TASK INPUTS.
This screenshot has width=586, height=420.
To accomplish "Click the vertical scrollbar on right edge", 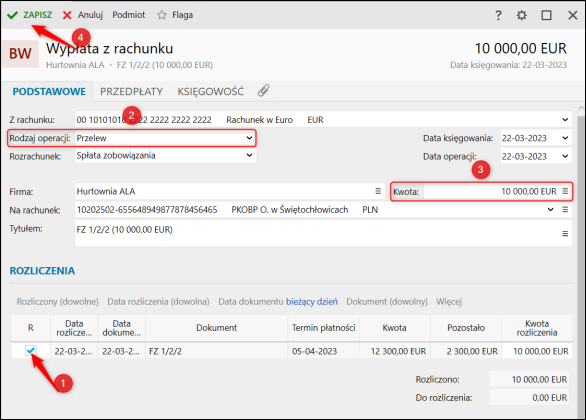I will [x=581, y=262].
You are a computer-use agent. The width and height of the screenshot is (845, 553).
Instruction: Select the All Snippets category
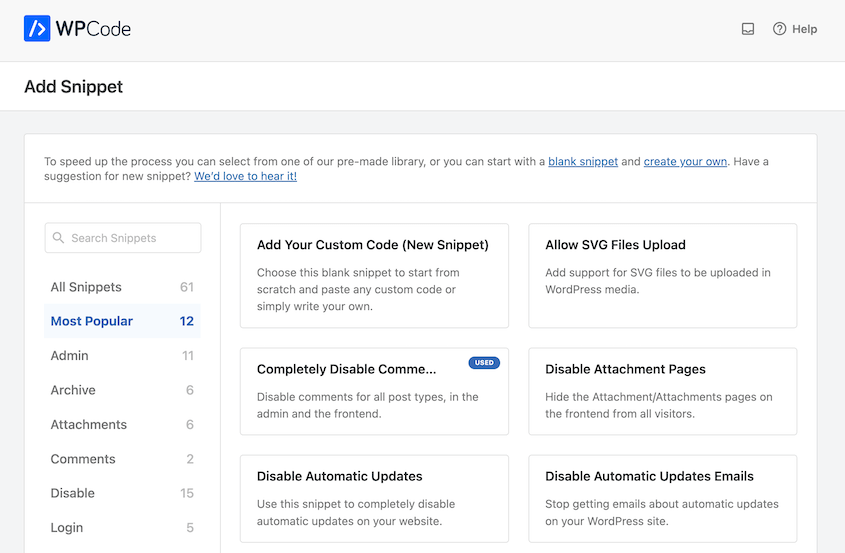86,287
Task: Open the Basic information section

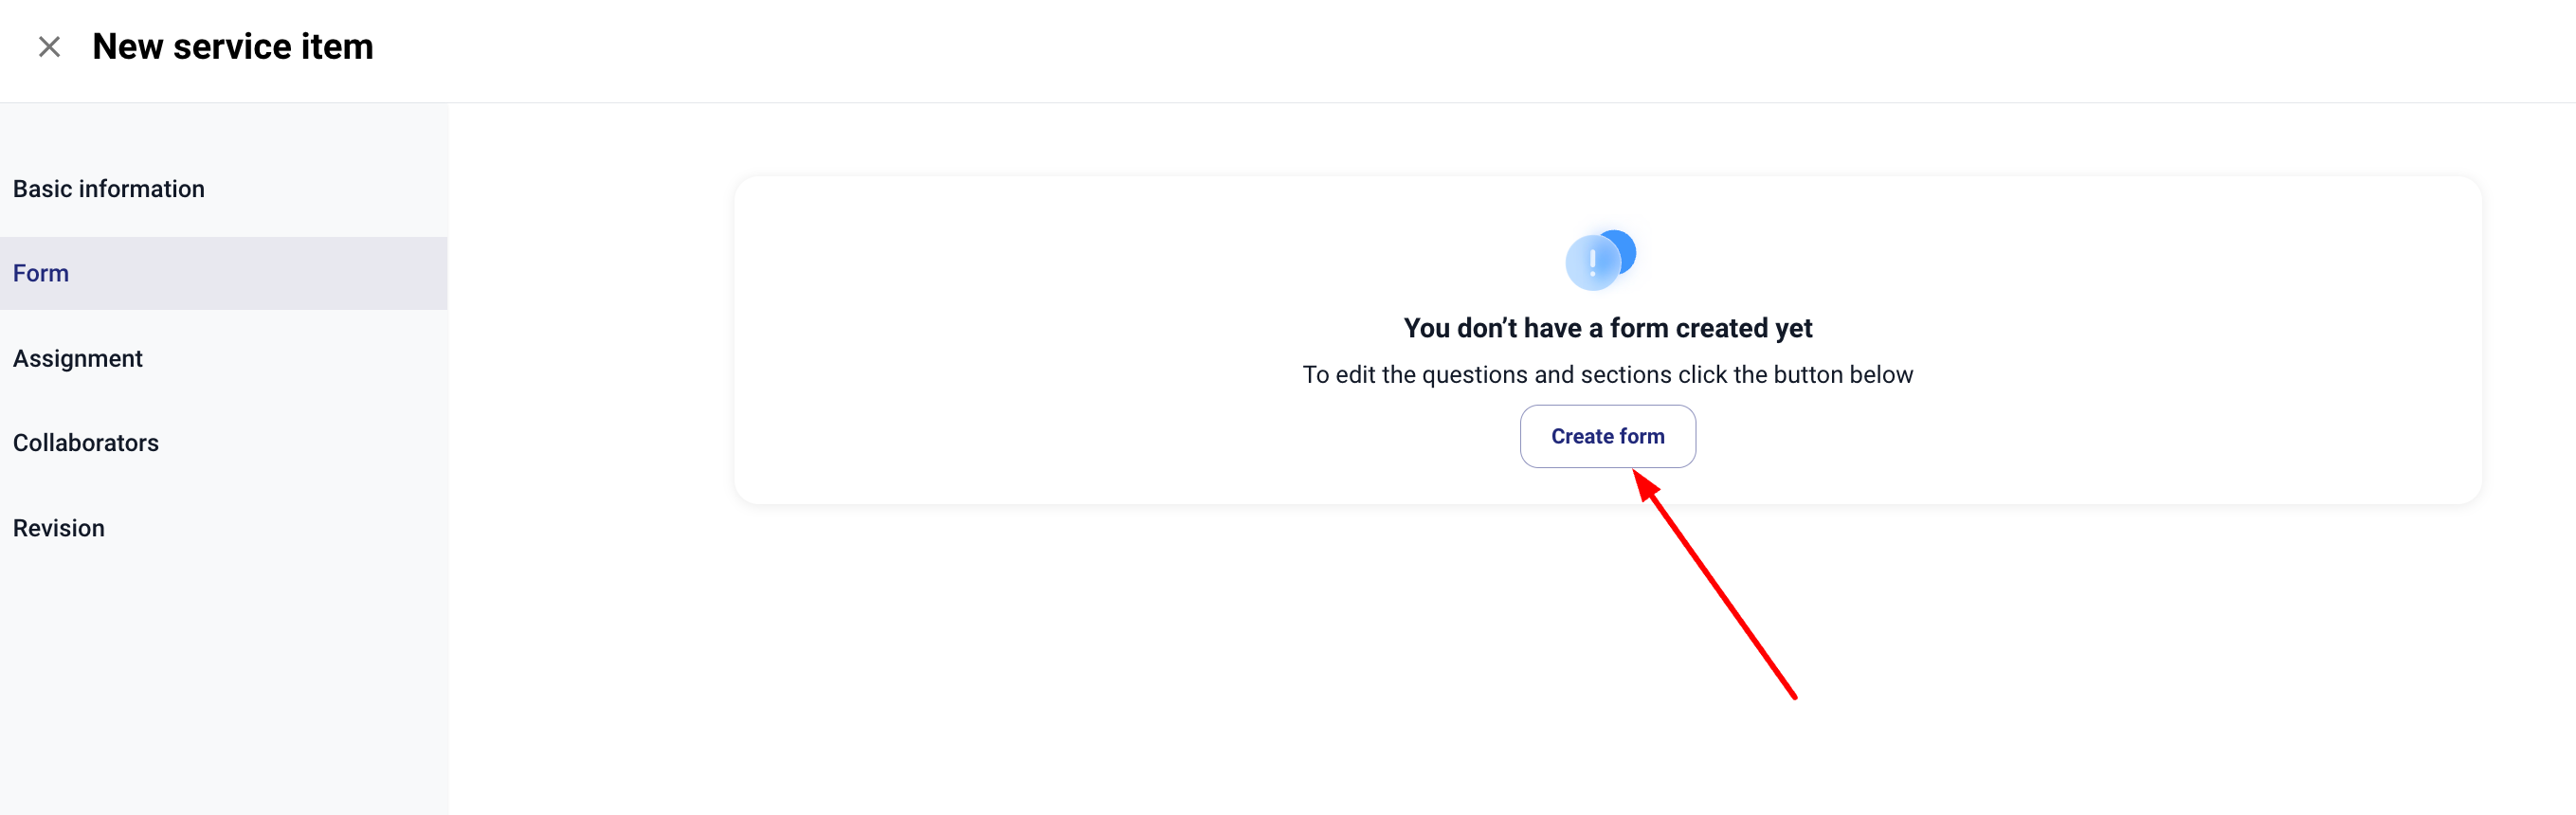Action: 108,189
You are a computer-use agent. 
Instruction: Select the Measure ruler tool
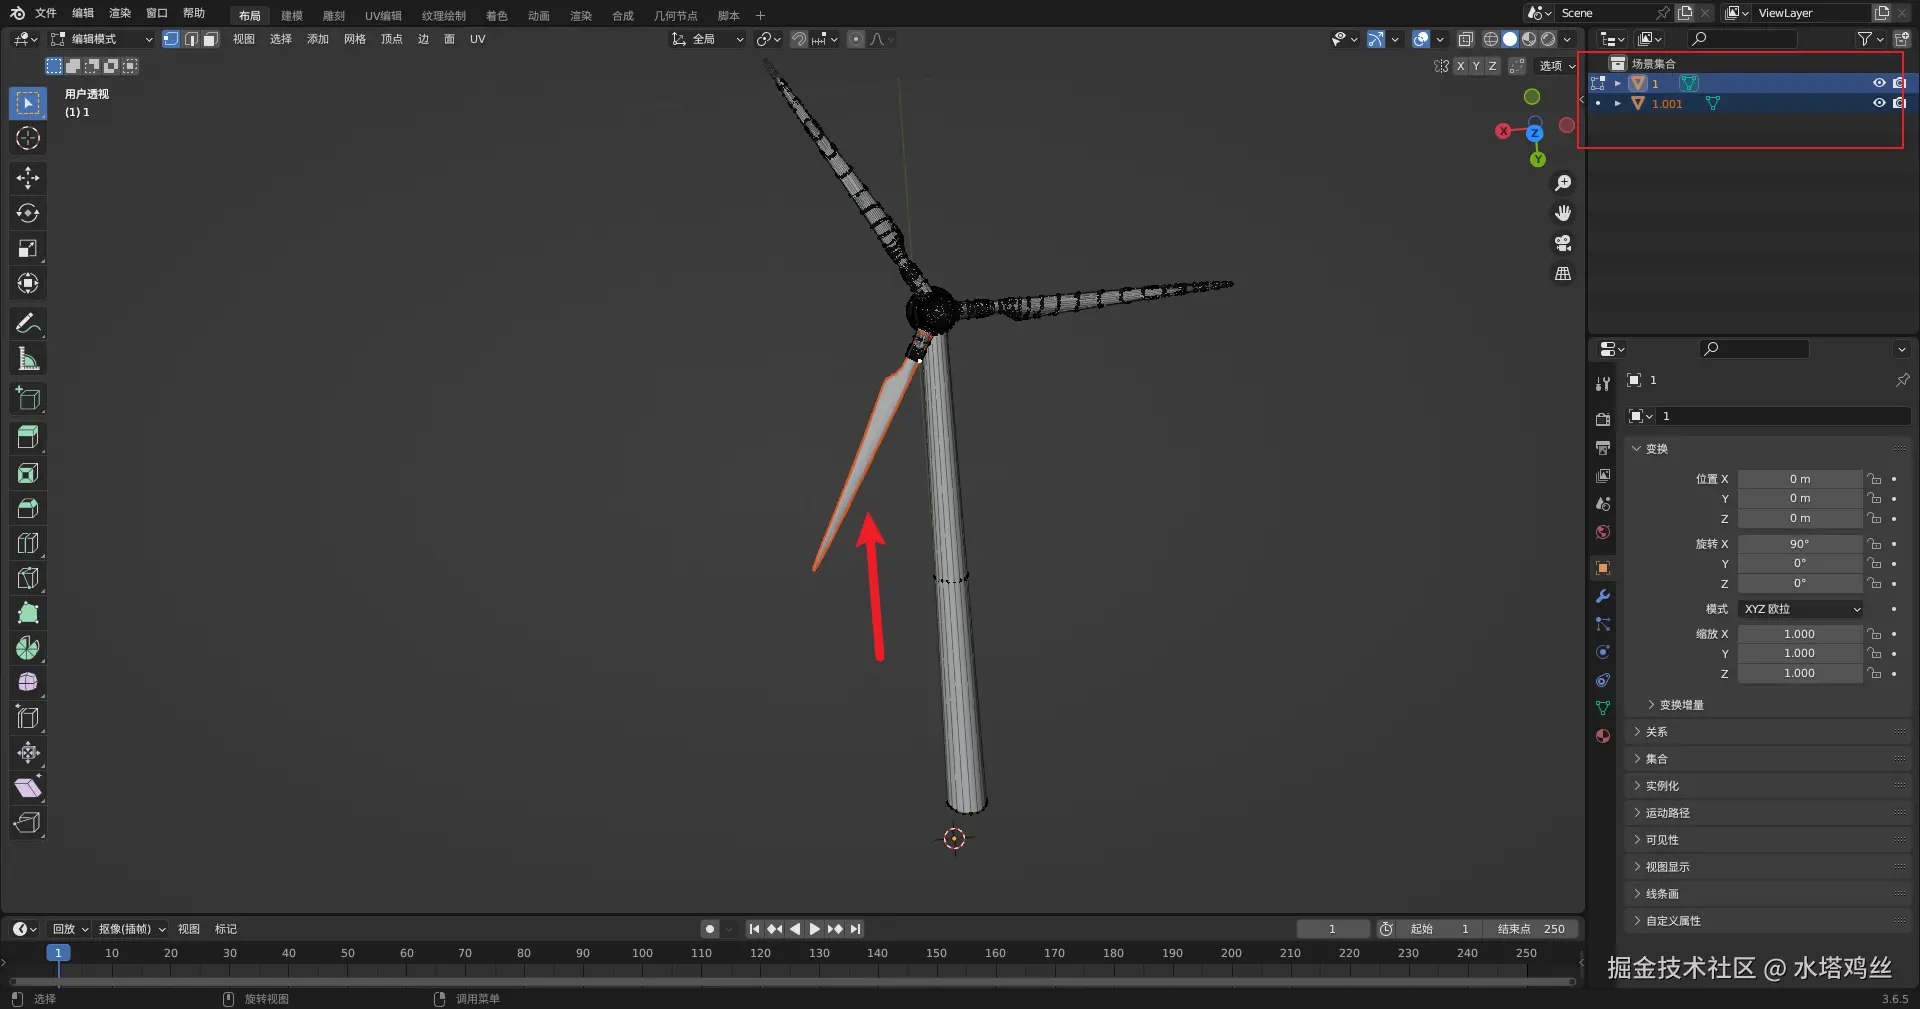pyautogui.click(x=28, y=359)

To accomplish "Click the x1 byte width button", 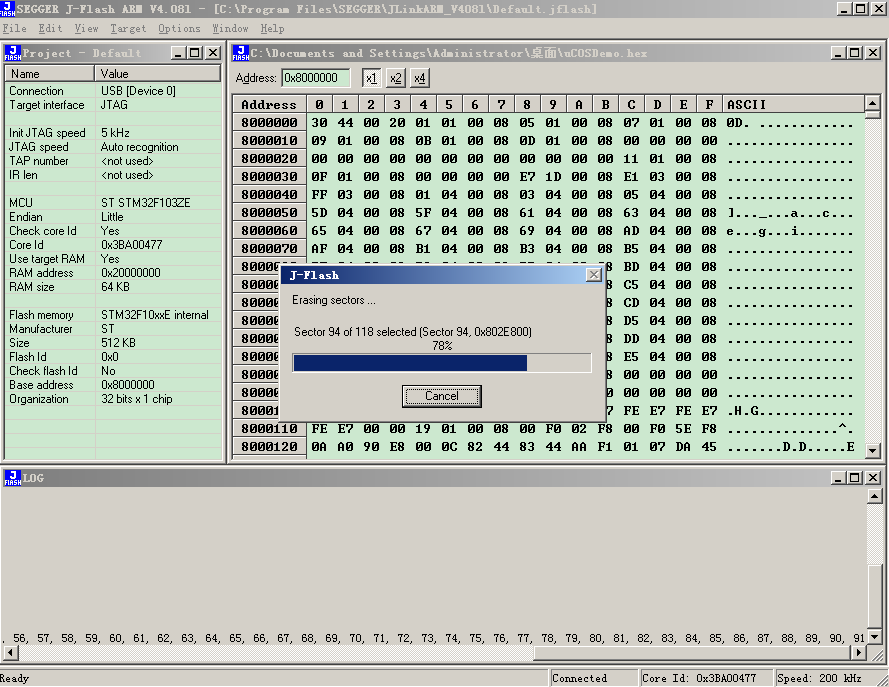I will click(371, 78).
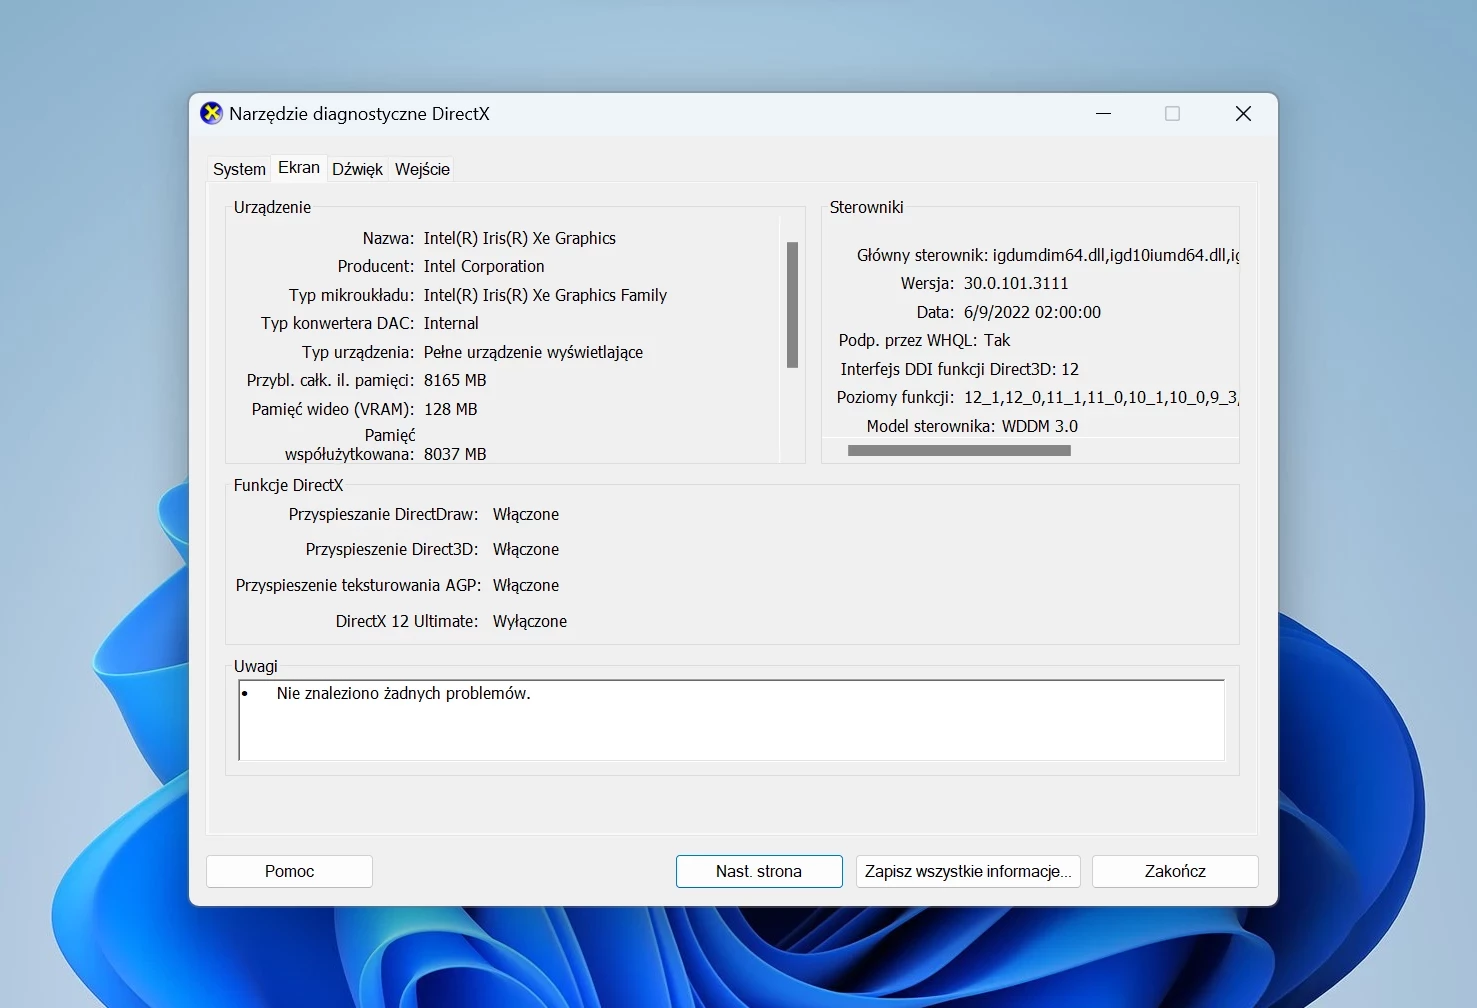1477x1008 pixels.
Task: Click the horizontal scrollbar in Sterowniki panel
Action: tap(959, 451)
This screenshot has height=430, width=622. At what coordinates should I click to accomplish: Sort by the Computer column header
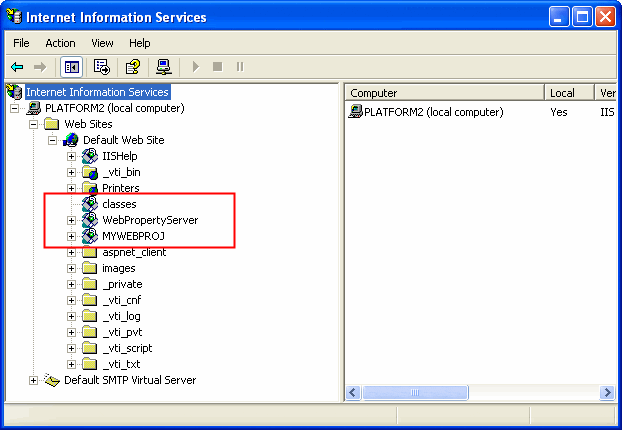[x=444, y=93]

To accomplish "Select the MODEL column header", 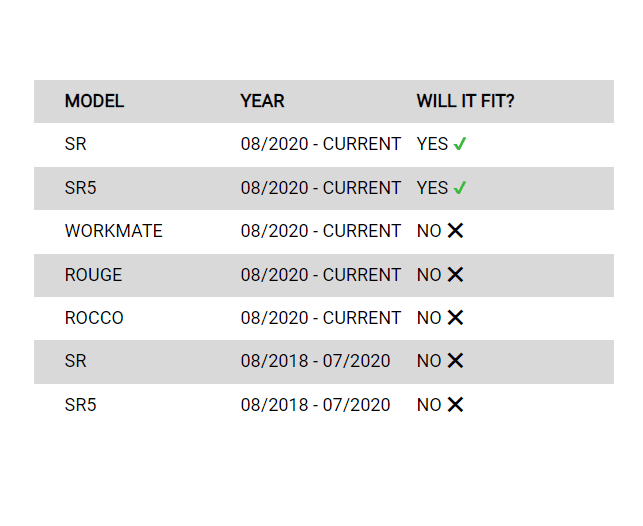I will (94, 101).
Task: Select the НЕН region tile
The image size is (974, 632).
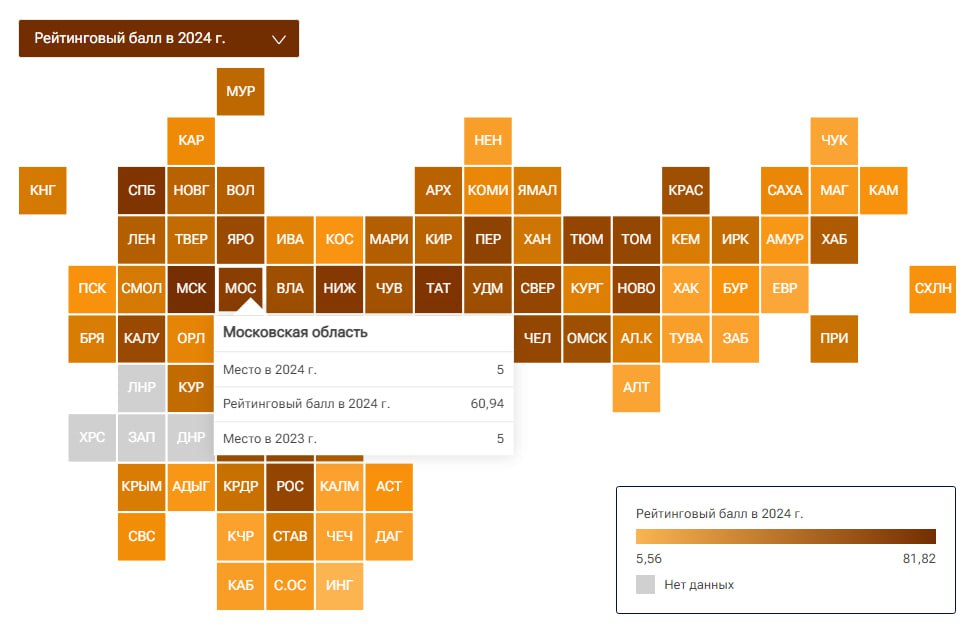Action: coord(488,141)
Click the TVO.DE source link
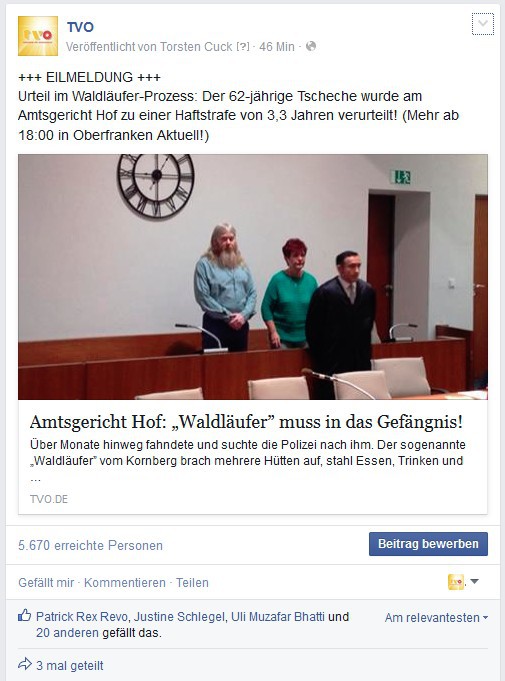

WHAT IS BEING ASKED. Report the number of lines in the entries above that include the string "agent". Give nothing but the number.

PROBLEM SOLUTION. 2